Just do the cool thing, go to the registry office, sign the paper, protect yourself and have the party later.
If you’re concerned about security but confident in your relationship why not have OH draw up a will? Then you can ensure you’re catered for should the worst happen.
Does he have any life insurance etc? Aslong as he makes sure you’re the beneficiary to those you’re protected.
We both have wills and all that. I think everything has been done that can be to protect me and Ds in the event of something happening to Dp. But as someone mentioned he can quite easily change all that. I'm certain he wouldn't, but that where the risk lies isn't it?
That's what I'm conflicted about, l love him and trust him. It would be easier to stay home for the next few years. So do I just trust in that and stay home or make things more difficult for myself in the short term, because of that tiny niggle of what if!
I won't be marrying him before the baby though! I know it's the easy solution, but I don't want to.
I wouldn't make any major decisions now. When they're 5 months you don't want to leave them as theyre lovely and little and started sleeping etc. Entertaining a toddler for the week when it's raining is a different matter! It was harder to go back to work than I thought but it did make me feel more like 'me' again and is kind of easier than being home with 2 kids. As much as the first bit is hard, settling them into nursery and feeling guilty etc.
Why don't you carry on as if you're going back, and see how it goes? Then if it's too hard logistically pack it in knowing at least you know what both options look like.
Also take a read on here at women in your position. Obviously in a lot of instances it works great and we don't hear about them as there's nothing to post about. But there are a lot of women who've given up work as agreed by their partner or even suggested by their partner then their oartner ends up resenting being the main breadwinner, they expect them to do every single thing at home because they 'work ' eg all childcare at weekends, expect to be able to go out when they please to hobbies etc as they are no longer the default parent, and apparently lose the ability to do anything around the house or anything with the kids as they get out of practice and aren't as involved day to day, and end up making all the financial decisions as they've earned the money. I don't think any of these women went into the arrangement thinking it was going to be like that. So as well as the legal and financial side, if you do go for it, make sure you have up front agreement about evening and weekend chores and childcare, arrangements for when you're ill (who will look after the kids if you've got flu and your families aren't around?) How practicalities of spending decisions will work and how leisure time and free time will be split
It only costs £75 to get married. If you wanted a big party later then you could have a blessing or a big anniversary party.
Personally I wouldn’t be a SAHM without being married. Being a SAHM can dramatically change dynamic of your relationship.
You don't want to marry him before the baby because you want the big shindig. Fair enough, but why can't you do both? Get it on paper with two witnesses off the street then have your big wedding. You don't even need to tell anyone you got married earlier.
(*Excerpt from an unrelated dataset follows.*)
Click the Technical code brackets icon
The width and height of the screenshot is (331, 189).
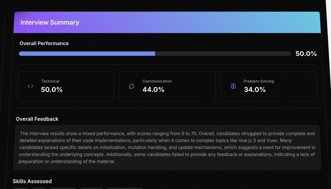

Be smart here!
Do you both earn similar amounts? Would he consider becoming a SAHD? If not, why not?
Regardless of what you decide, I would strongly suggest sharing parental leave. If you become a SAHM, making sure he has some understanding of what it's like to cope with 2 pre-schoolers single-handed day-in, day-out will be invaluable.
You are committed enough to have multiple children, but not to marry?
Or you want a big wedding!
If it’s the first, children are a much bigger commitment than marriage. If it’s the second, weddings are optional. If you have children, your budget is always going to have bigger priorities.
The reluctance of some women to protect themselves and their children because they want a big party mystifies me.